Opinion
December 17, 1998
Appeal from the Workers' Compensation Board.
Claimant sustained a back injury in February 1985 for which he received workers' compensation benefits until he returned to work several months later. Thereafter, in 1986, the Workers' Compensation Board authorized continued symptomatic treatment and closed claimant's case without determining the degree of his disability. The Board subsequently reopened the case in 1994 to consider the issue of permanency and, following a hearing, awarded claimant additional benefits based upon a finding that he suffered from a permanent partial disability. The Board further found that the closing of claimant's case was not a true closing within the meaning of Workers' Compensation Law § 25-a and discharged the Special Fund for Reopened Cases from liability. The employer and its workers' compensation insurance carrier appeal.

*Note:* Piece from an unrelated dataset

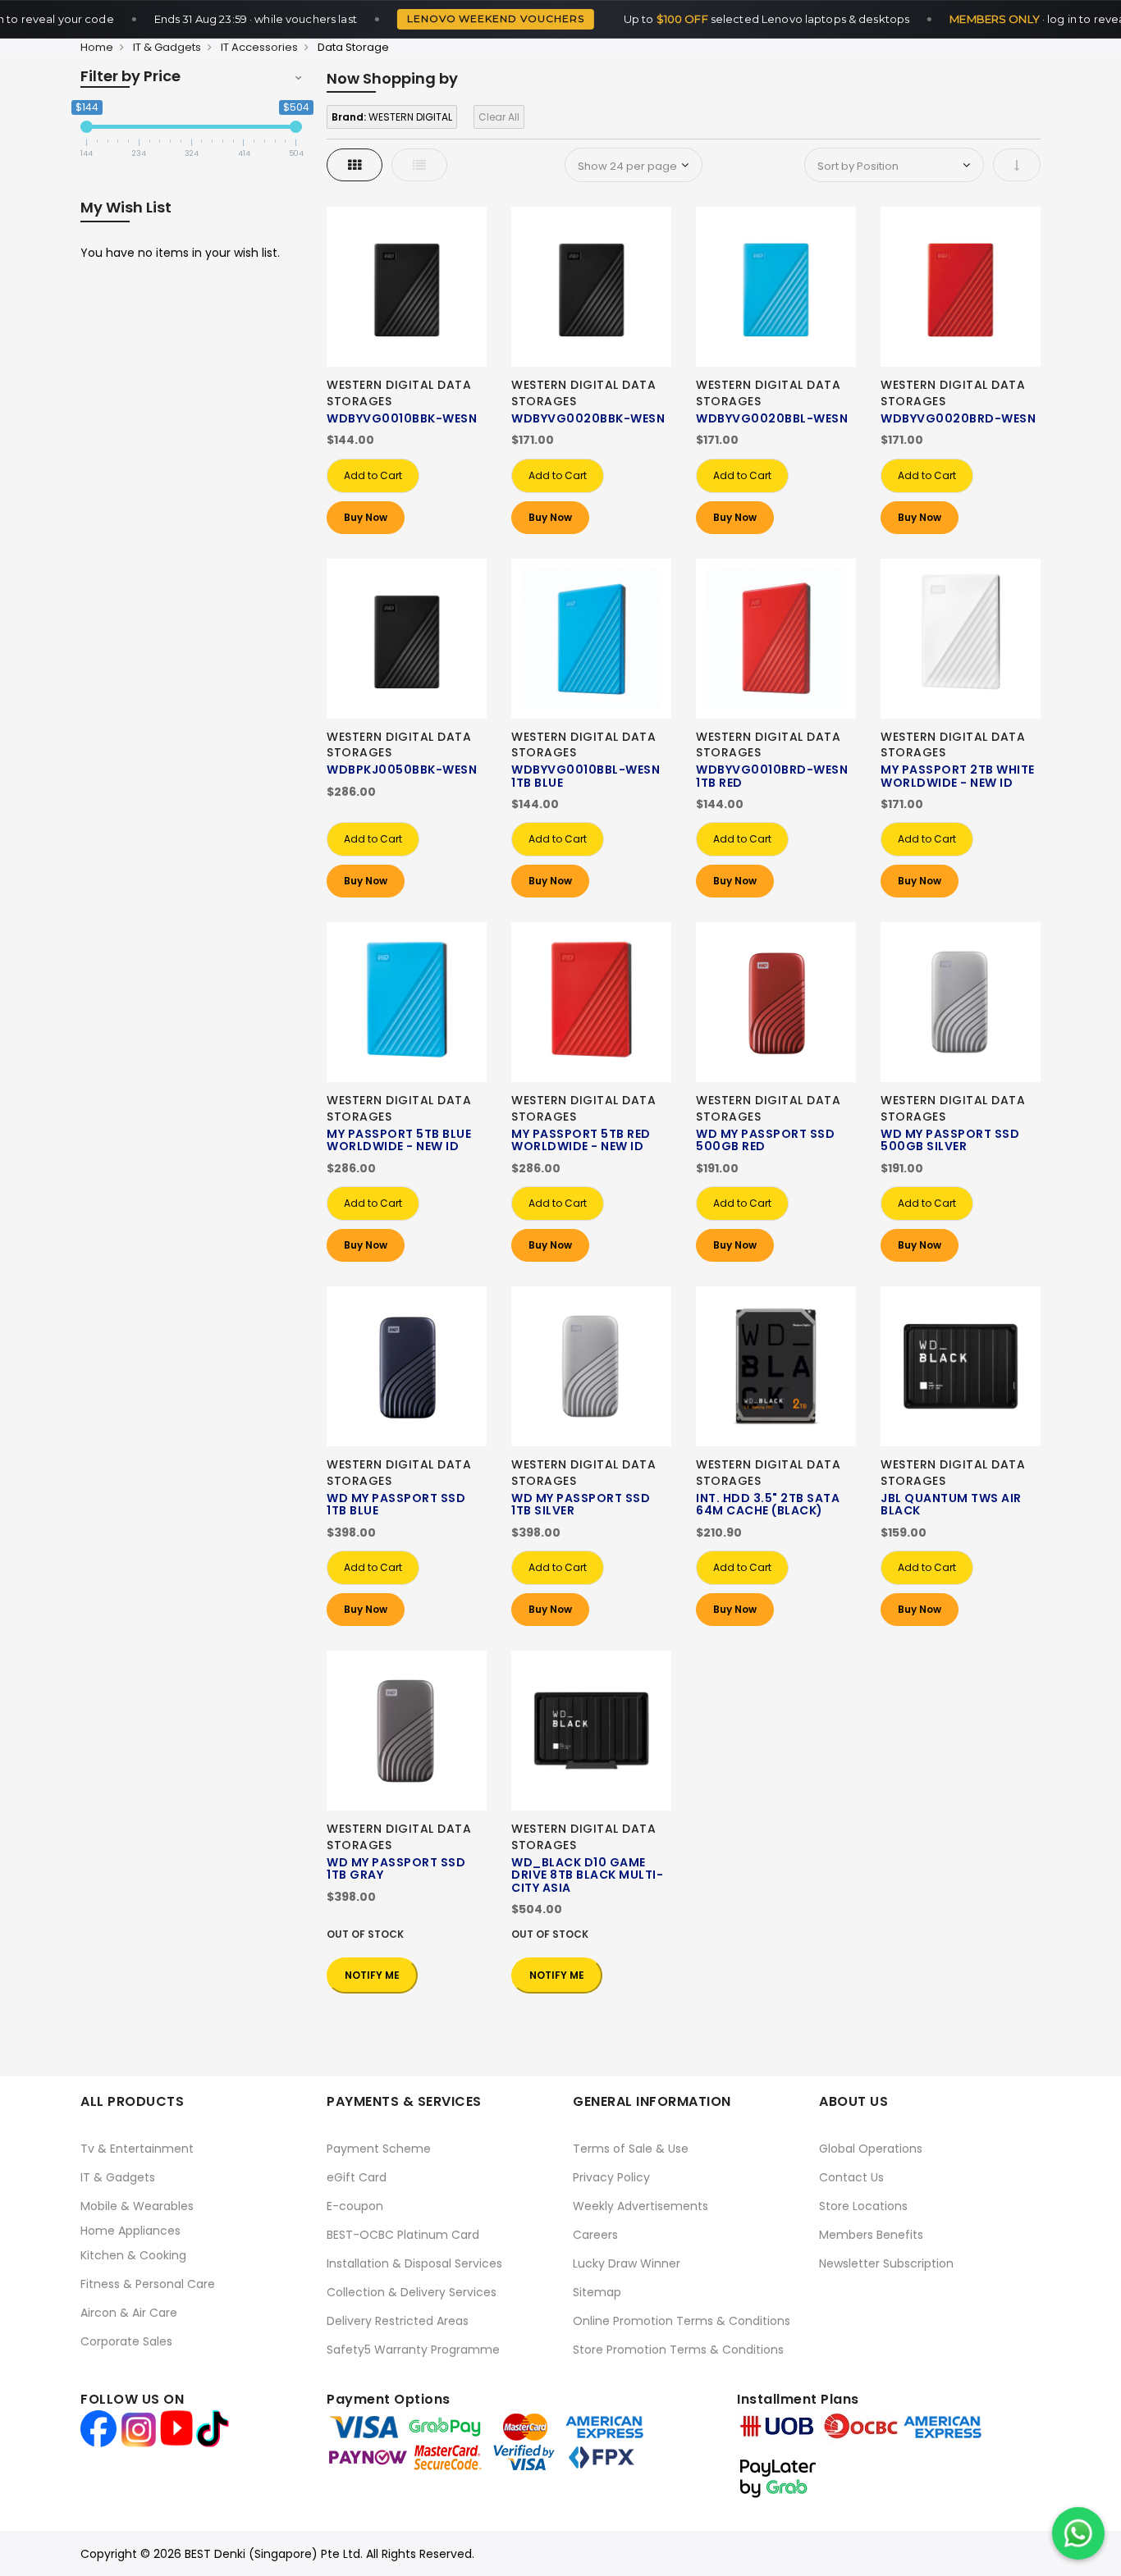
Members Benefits (871, 2235)
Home (96, 47)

Inasmuch as substantial evidence supports the Board's decision that claimant's case was not officially closed for purposes of Workers' Compensation Law § 25-a, we affirm. Whether a case has been officially closed so as to shift liability to the Fund under Workers' Compensation Law § 25-a is a question of fact for the Board and depends upon whether further proceedings are contemplated at the time of the closing ( see, Matter of Kirschner v. Rowe, Walsh Assocs., 144 A.D.2d 191, 192; Matter of McGarry v. Capatano Grow Constr. Co., 58 A.D.2d 372, 374, affd 44 N.Y.2d 946). The record here reveals that although claimant's treating physician had filed a report with the Board indicating that claimant suffered from a permanent partial disability, the Board closed the case without resolving the issue of permanency and did not refer claimant to a Board physician for examination until after the case was reopened. Since the closing in this case contemplated further proceedings to establish the degree of claimant's disability, the record supports the Board's conclusion that Workers' Compensation Law § 25-a was inapplicable ( see generally, Matter of Pietrocola v. Colony Liq. Distribs., 177 A.D.2d 776).
Cardona, P. J., Mercure, White and Graffeo, JJ., concur.
Ordered that the decision is affirmed, without costs.